| TASK DESCRIPTION |
Could you copy out only the items between the lines holding "67-68 (944, 468)" and "15-16 (944, 148)", inclusive, changing "Giocatori" to "Calciatori" and leaving everything else untouched?

=-=-=

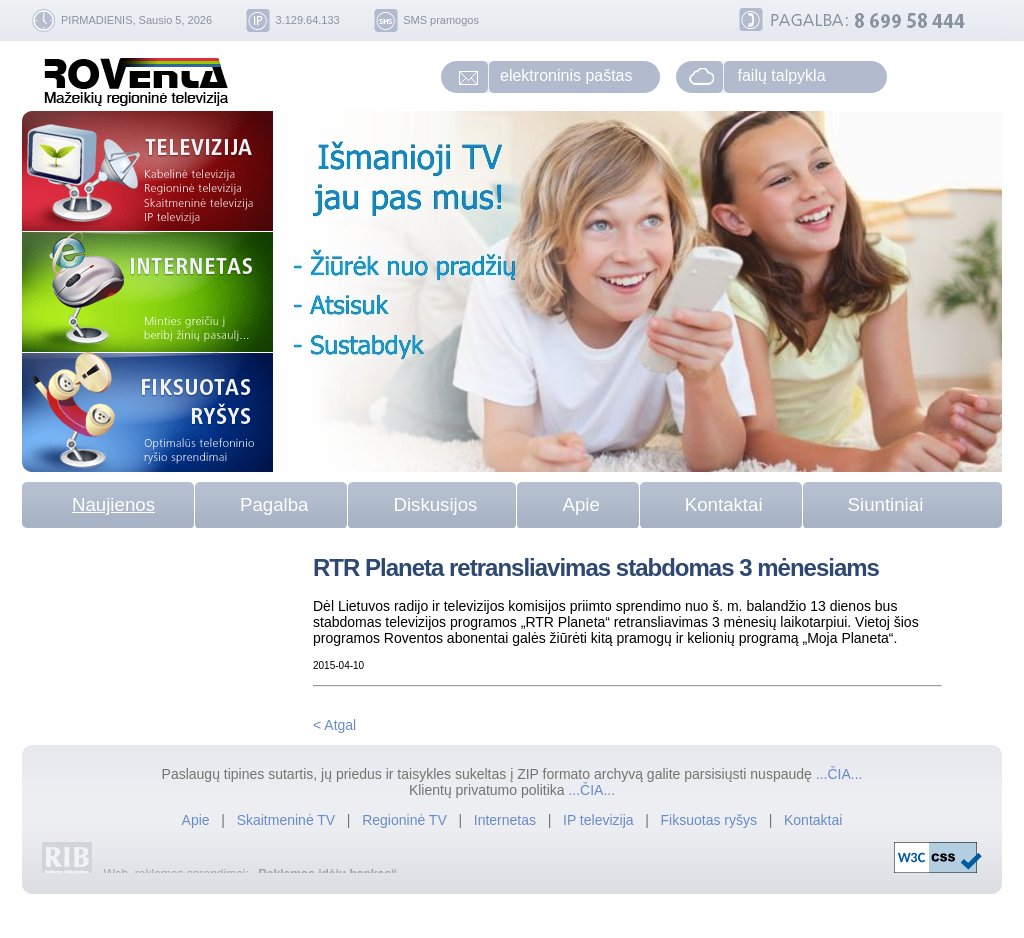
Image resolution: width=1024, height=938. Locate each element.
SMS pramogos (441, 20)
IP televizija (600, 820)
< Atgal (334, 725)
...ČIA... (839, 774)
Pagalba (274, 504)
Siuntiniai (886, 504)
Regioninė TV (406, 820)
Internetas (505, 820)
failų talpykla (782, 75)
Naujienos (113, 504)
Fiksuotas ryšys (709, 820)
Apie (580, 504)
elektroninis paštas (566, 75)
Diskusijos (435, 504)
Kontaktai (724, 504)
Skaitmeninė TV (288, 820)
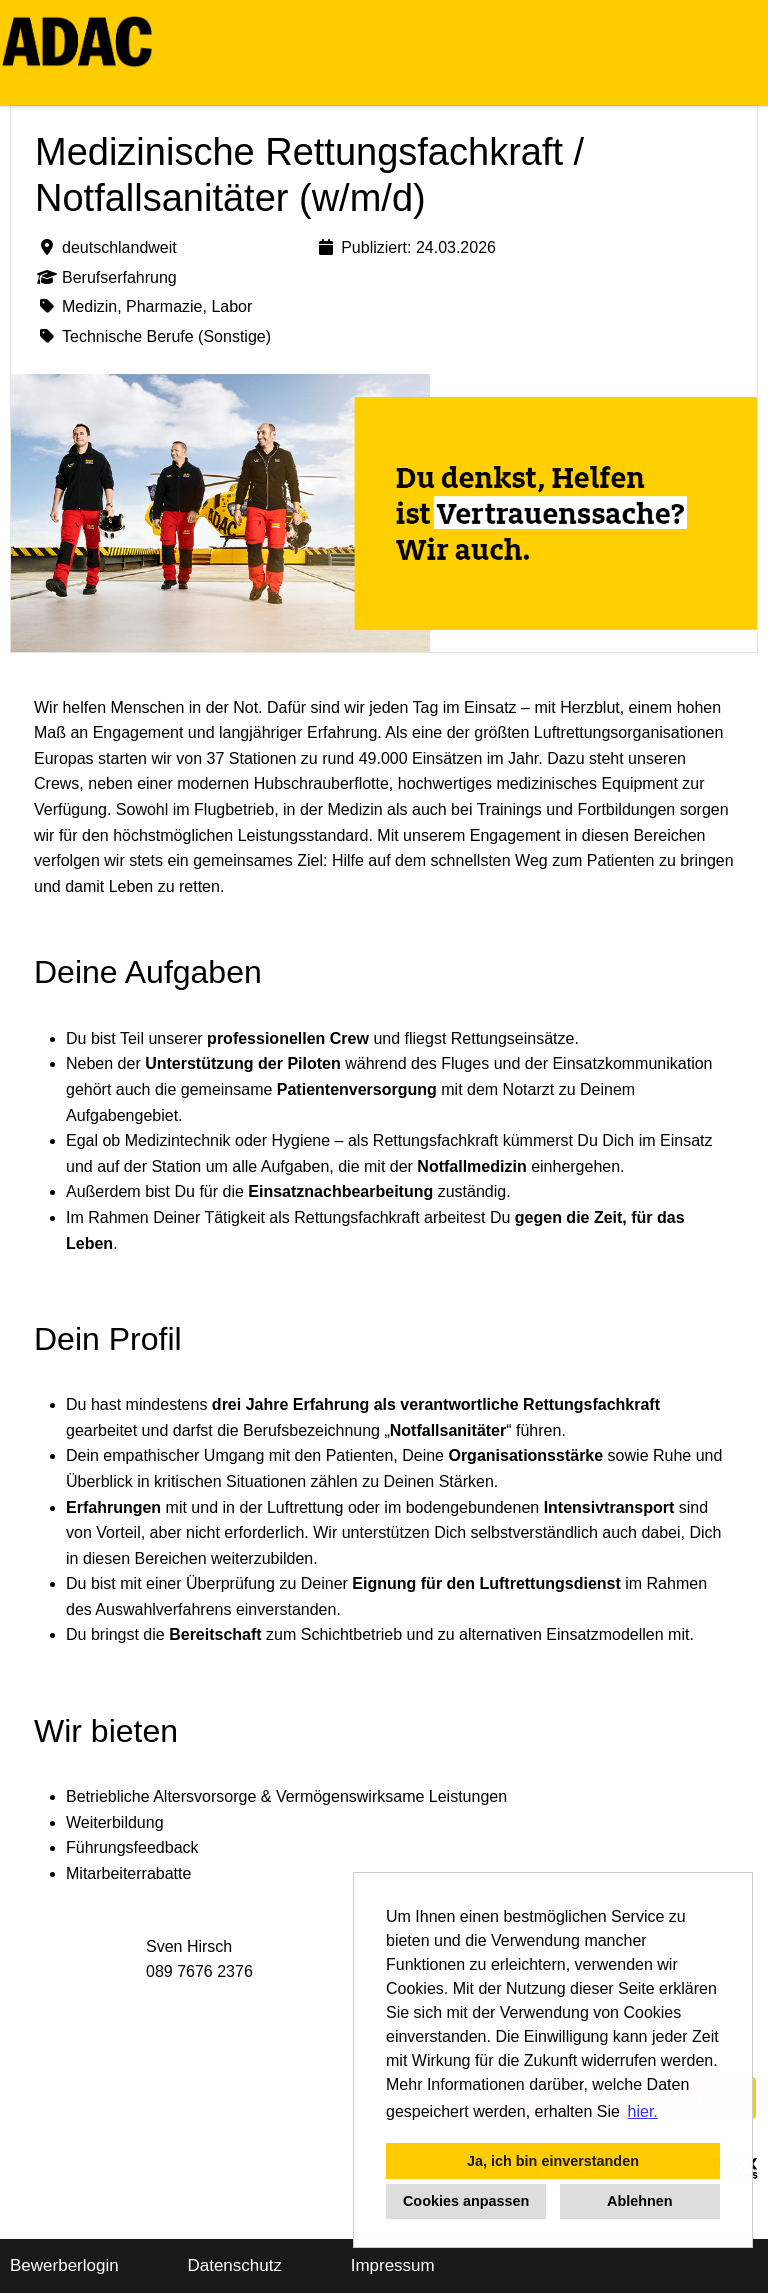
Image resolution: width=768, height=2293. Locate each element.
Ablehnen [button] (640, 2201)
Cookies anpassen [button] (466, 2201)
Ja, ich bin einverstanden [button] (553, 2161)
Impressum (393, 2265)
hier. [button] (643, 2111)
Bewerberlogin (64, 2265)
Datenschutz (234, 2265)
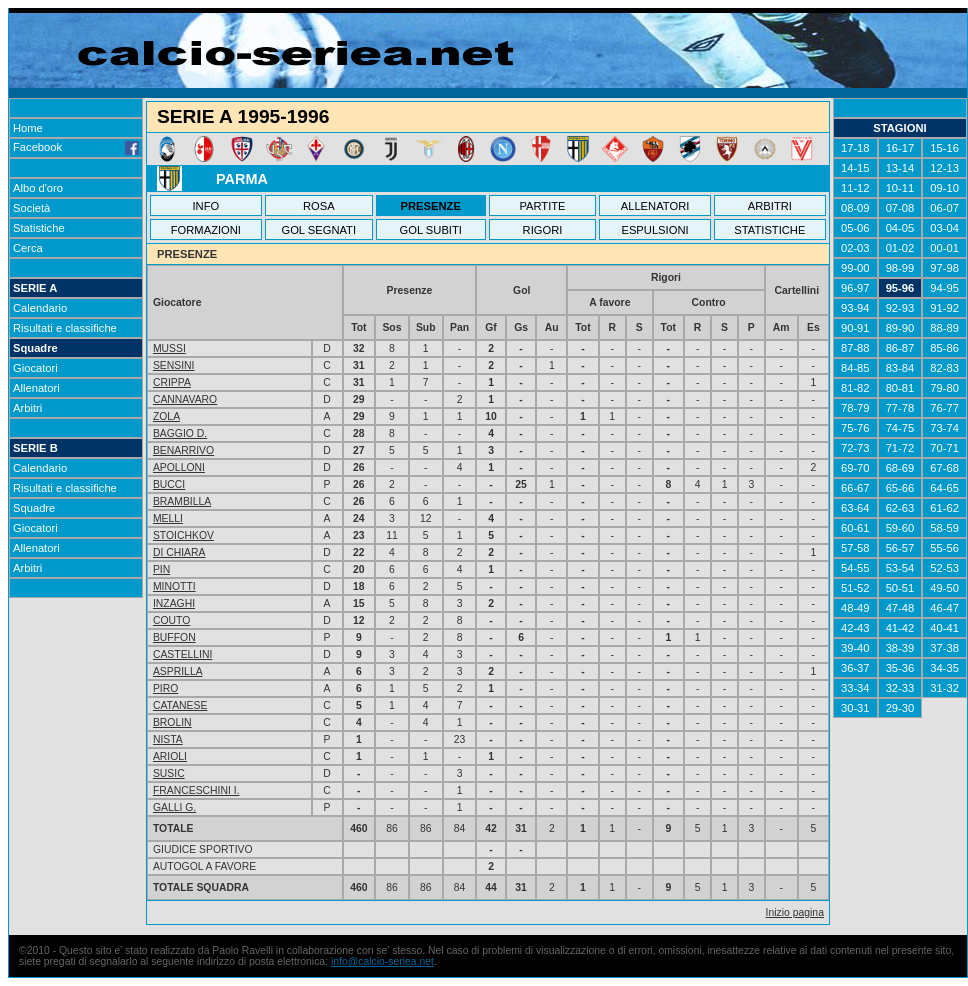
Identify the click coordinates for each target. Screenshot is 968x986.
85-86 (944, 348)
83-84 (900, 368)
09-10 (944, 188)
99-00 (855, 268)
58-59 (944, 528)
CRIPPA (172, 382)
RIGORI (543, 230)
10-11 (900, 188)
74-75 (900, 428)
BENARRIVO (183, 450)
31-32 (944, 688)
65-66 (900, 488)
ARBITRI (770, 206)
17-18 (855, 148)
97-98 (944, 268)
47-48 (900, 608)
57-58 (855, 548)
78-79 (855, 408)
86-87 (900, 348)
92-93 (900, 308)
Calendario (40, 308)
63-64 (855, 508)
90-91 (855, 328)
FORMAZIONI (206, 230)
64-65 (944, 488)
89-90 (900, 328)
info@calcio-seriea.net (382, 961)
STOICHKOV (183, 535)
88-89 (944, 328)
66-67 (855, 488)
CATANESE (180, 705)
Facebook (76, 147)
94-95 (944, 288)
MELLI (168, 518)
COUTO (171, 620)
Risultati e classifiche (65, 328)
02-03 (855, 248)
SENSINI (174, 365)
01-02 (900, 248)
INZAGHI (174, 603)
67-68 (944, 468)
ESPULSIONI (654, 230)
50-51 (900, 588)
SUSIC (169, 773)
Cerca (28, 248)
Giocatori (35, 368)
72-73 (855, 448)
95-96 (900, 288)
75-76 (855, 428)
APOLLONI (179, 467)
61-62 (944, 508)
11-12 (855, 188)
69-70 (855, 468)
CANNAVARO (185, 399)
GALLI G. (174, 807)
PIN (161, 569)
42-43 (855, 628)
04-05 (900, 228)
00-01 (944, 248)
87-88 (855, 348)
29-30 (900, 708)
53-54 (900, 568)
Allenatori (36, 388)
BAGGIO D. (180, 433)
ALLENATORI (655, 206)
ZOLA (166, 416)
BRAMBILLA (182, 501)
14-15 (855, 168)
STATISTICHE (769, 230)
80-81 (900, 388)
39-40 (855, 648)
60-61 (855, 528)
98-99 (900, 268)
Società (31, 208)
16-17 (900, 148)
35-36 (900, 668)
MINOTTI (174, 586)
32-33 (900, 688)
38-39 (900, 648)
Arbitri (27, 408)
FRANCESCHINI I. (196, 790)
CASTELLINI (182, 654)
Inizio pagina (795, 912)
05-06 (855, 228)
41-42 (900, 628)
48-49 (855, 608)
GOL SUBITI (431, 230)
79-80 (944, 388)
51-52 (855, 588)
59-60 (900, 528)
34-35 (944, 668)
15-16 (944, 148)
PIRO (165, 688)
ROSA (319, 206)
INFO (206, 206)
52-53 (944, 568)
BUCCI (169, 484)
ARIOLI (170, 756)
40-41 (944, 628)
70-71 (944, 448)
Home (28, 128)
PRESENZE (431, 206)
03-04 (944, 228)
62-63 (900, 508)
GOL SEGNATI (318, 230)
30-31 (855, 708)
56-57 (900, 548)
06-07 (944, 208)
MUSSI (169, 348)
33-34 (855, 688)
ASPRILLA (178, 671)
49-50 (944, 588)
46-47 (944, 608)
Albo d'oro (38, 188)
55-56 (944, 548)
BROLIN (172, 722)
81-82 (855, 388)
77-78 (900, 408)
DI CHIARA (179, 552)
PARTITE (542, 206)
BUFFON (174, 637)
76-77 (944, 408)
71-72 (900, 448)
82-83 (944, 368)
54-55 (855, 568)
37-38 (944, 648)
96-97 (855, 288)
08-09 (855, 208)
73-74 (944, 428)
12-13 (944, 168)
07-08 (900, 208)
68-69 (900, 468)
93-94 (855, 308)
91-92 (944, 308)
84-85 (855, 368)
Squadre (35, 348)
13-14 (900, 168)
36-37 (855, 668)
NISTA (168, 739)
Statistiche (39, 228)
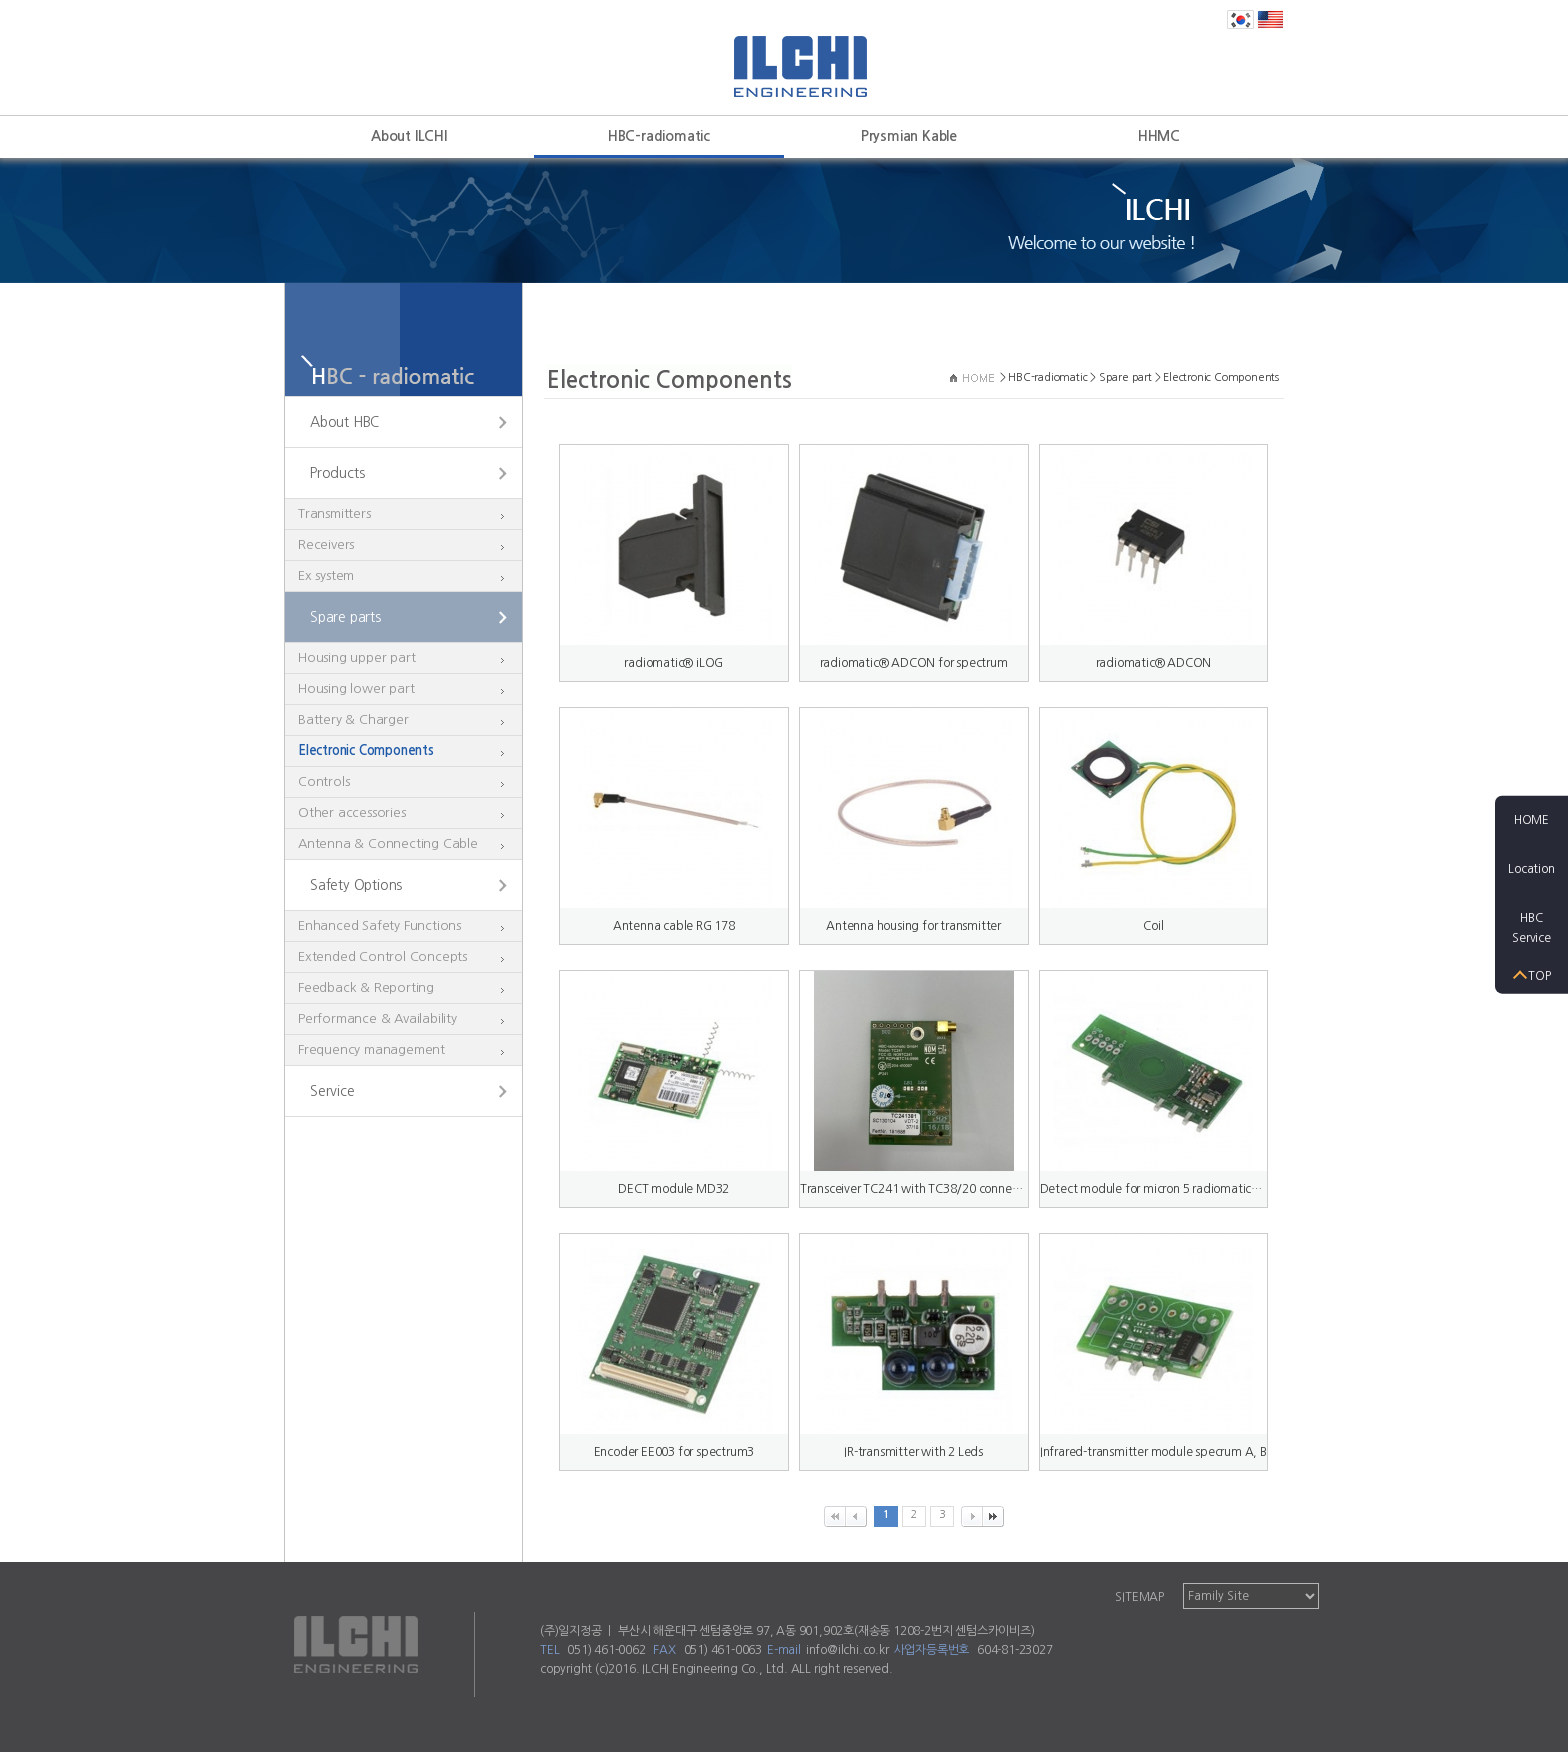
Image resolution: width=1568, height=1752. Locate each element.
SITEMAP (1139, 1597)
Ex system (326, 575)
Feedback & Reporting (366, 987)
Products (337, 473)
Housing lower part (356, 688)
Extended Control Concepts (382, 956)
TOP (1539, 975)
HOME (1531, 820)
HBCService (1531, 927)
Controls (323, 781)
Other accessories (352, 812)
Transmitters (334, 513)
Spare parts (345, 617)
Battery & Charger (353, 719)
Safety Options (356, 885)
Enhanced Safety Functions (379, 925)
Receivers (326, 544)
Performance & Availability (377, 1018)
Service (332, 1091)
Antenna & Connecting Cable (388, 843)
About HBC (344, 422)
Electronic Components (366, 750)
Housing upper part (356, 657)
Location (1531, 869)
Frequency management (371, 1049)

=-=-=

| ANSWER |
67-68 (944, 468)
ESPULSIONI (654, 230)
50-51 (900, 588)
SUSIC (169, 773)
Cerca (28, 248)
Calciatori (35, 368)
72-73 (855, 448)
95-96 (900, 288)
75-76 (855, 428)
APOLLONI (179, 467)
61-62 (944, 508)
11-12 (855, 188)
69-70 (855, 468)
CANNAVARO (185, 399)
GALLI G. (174, 807)
PIN (161, 569)
42-43 (855, 628)
04-05 (900, 228)
00-01 (944, 248)
87-88 (855, 348)
29-30 (900, 708)
53-54 (900, 568)
Allenatori (36, 388)
BAGGIO D. (180, 433)
ALLENATORI (655, 206)
ZOLA (166, 416)
BRAMBILLA (182, 501)
14-15 (855, 168)
STATISTICHE (769, 230)
80-81 (900, 388)
39-40 (855, 648)
60-61 (855, 528)
98-99 (900, 268)
Società (31, 208)
16-17 (900, 148)
35-36 (900, 668)
MINOTTI (174, 586)
32-33 (900, 688)
38-39 (900, 648)
Arbitri (27, 408)
FRANCESCHINI I. (196, 790)
CASTELLINI (182, 654)
Inizio pagina (795, 912)
05-06 (855, 228)
41-42 (900, 628)
48-49 (855, 608)
GOL SUBITI (431, 230)
79-80 (944, 388)
51-52 (855, 588)
59-60 (900, 528)
34-35 (944, 668)
15-16 (944, 148)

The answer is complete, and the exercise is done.